• ABOUT THIS TASK
Look through the entries below for the string "computer", and copy each line where it is found.

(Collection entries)
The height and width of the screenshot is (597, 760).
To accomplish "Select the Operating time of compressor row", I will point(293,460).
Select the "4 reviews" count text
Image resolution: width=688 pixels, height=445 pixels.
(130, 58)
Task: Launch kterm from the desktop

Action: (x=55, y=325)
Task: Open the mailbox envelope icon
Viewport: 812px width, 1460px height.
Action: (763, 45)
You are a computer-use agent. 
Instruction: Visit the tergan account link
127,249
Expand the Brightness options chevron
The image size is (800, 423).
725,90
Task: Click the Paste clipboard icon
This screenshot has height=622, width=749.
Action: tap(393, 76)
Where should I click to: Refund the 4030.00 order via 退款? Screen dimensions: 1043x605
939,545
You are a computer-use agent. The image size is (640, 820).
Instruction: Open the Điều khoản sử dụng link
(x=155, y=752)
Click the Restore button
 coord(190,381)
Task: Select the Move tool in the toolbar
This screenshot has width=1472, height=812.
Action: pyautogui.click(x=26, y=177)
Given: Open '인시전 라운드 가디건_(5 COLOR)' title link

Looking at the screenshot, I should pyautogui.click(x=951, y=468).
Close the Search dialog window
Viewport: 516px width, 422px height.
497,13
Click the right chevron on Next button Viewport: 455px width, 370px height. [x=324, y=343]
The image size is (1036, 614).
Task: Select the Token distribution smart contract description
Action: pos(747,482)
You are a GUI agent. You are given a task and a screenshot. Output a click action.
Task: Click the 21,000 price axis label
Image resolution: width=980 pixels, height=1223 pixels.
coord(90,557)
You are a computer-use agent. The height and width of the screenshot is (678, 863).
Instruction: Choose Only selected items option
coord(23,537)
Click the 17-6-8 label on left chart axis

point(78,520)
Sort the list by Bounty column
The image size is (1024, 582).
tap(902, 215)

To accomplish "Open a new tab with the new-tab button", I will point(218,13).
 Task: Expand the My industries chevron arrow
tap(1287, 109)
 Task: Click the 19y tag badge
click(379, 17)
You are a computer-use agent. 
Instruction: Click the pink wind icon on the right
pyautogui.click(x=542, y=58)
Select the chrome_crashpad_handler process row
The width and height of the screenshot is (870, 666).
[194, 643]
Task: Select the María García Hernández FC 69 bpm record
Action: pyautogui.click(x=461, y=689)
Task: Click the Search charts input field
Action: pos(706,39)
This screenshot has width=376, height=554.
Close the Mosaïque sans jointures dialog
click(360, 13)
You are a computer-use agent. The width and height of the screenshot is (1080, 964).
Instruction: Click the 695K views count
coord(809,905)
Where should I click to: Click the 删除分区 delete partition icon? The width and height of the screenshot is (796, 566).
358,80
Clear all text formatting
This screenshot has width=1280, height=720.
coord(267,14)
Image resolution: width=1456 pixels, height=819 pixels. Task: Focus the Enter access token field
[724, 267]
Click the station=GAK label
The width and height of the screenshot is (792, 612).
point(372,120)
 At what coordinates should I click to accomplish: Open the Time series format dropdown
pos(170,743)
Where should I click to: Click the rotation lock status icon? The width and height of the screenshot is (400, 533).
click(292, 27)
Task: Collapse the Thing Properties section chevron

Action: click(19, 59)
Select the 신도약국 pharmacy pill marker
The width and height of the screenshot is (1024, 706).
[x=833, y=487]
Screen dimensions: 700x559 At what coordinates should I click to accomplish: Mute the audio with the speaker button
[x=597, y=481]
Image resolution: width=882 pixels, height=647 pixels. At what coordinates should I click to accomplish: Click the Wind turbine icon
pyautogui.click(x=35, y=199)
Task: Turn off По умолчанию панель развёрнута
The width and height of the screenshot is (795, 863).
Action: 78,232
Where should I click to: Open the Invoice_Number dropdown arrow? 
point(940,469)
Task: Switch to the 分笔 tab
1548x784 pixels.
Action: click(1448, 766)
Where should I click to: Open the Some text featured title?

• PROBLEM SOLUTION
You are a computer-use agent. 
You are a computer-use agent. The image size is (640, 820).
You are a computer-use agent. The height and width of the screenshot is (678, 863).
You are a computer-use agent. 
You are a computer-use agent. The width and height of the screenshot is (1080, 964).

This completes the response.